Eine zweite Bedingung ist aber ebenso wichtig:
das ganze muss alltagstauglich sein:
Ein Sterwarteninstrument, dass normalerweise nicht transportiert wird, könnte den HS auch auf Hutmuttern lagern. So ein Instrument sollte aber beim Transport sehr vorsichtig behandelt werden...

In diesem Sinne mußt du für dich selber den passenden Kompromiß finden.

cs
0carpediem
 
Hallo 0carpediem,

danke, das ist ein guter Ansatz.

Habe folgende E-Module gefunden:
Stahl (je nachdem): ca. 210 kN/mm^2
Teflon: ca. 1,1 kN/mm^2
Kork: nicht gefunden, scheint eine sinnlose Angabe zu sein

Wenn ich mal durchrechne:
Mein Spiegel: 5,5 kg auf 18 Punkten
Teflonpads: 2mm dick, 4mm Durchmesser (also eher klein)

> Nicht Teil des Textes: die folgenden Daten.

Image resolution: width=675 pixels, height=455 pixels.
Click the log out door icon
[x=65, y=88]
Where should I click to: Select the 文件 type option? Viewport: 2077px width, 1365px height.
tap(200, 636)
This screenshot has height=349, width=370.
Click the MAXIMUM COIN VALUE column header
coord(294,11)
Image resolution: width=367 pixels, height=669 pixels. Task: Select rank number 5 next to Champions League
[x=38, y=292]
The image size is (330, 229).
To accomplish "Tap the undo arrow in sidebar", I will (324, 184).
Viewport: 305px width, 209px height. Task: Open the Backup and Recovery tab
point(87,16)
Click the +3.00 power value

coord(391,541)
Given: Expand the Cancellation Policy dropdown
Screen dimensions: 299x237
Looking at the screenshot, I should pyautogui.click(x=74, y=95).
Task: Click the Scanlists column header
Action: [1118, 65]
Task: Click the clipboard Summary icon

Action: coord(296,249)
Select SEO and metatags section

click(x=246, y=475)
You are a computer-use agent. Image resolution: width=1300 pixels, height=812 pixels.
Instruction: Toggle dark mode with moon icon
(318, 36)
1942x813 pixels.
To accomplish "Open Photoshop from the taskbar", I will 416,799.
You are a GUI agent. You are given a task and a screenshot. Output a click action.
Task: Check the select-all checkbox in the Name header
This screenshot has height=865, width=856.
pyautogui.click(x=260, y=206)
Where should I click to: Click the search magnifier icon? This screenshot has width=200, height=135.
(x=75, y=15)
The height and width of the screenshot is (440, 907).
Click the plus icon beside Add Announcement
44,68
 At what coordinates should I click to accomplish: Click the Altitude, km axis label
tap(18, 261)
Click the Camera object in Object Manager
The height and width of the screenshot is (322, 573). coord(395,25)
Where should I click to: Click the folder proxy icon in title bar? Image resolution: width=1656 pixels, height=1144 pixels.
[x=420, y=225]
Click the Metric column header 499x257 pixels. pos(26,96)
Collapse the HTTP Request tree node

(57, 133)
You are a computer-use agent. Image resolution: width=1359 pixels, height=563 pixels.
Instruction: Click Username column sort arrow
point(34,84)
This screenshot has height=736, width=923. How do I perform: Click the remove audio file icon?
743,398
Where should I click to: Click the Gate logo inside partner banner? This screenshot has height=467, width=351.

Ergibt eine Längenänderung von 0,43 Mikrometern. Das ist ziemlich vernachlässigbar.
-> Warum nimmt keiner kleine Teflonpads?

Gruß, Henning

Ps: Während des Transports sollte natürlich die Lagerung des OTA weich sein. Hinfallen sollte das Gerät nicht.
 
Hallo Henning,
die Teflonpads sehen ganz gut aus,
mit 18 Pads hast du über 200mm². Also max. ca 1/4 N/mm², das müßte funktionieren.
Dadurch, dass Teflon wesentlich weicher als das Glas des Spiegels ist, besteht beim Transport auch keine Gefahr, dass eine Punktlast das Glas anbricht. Sollte also alles im grünen Bereich sein.
Die radiale Lagerung am Umfang sollte natürlich analog sein. Bei meiner Selbauspiegelfassung habe am Umfang 3 gebogene Hebel angeordnet. Pro Hebel gibt es 2 Lagerpunkte von denen einer als Kunststoffschraube ausgeführt ist (aus dem Modellbaubedarf). So wird ein feinfühliges Zentrieren und spielfreies Halten des Spiegels am Umfang erreicht.

Bei der achsialen Lagerung habe ich dafür Filzscheiben verwendet - also Gehirn nicht eingeschaltet ... muss ich mal bei Gelegenheit korrigieren.

cs
0carpediem
 
Hi,

ich habe auch 3 Wippen geplant. Bei mir wird jede Wippe separat einstellbar (ruht auf spitzen Madenschrauben) und bekommt Schrumpfschlauch-gepolsterte Kugellager an den Enden verpasst.

Wenn man den Aufwand mit den Kugellagern nicht machen will, klingt Deine Lösung allerdings extrem effizient! :super:

Gruß, Henning
 
Hallo Henning,

ich habe Dir eine E-mail zum Themea Teflon gesendet!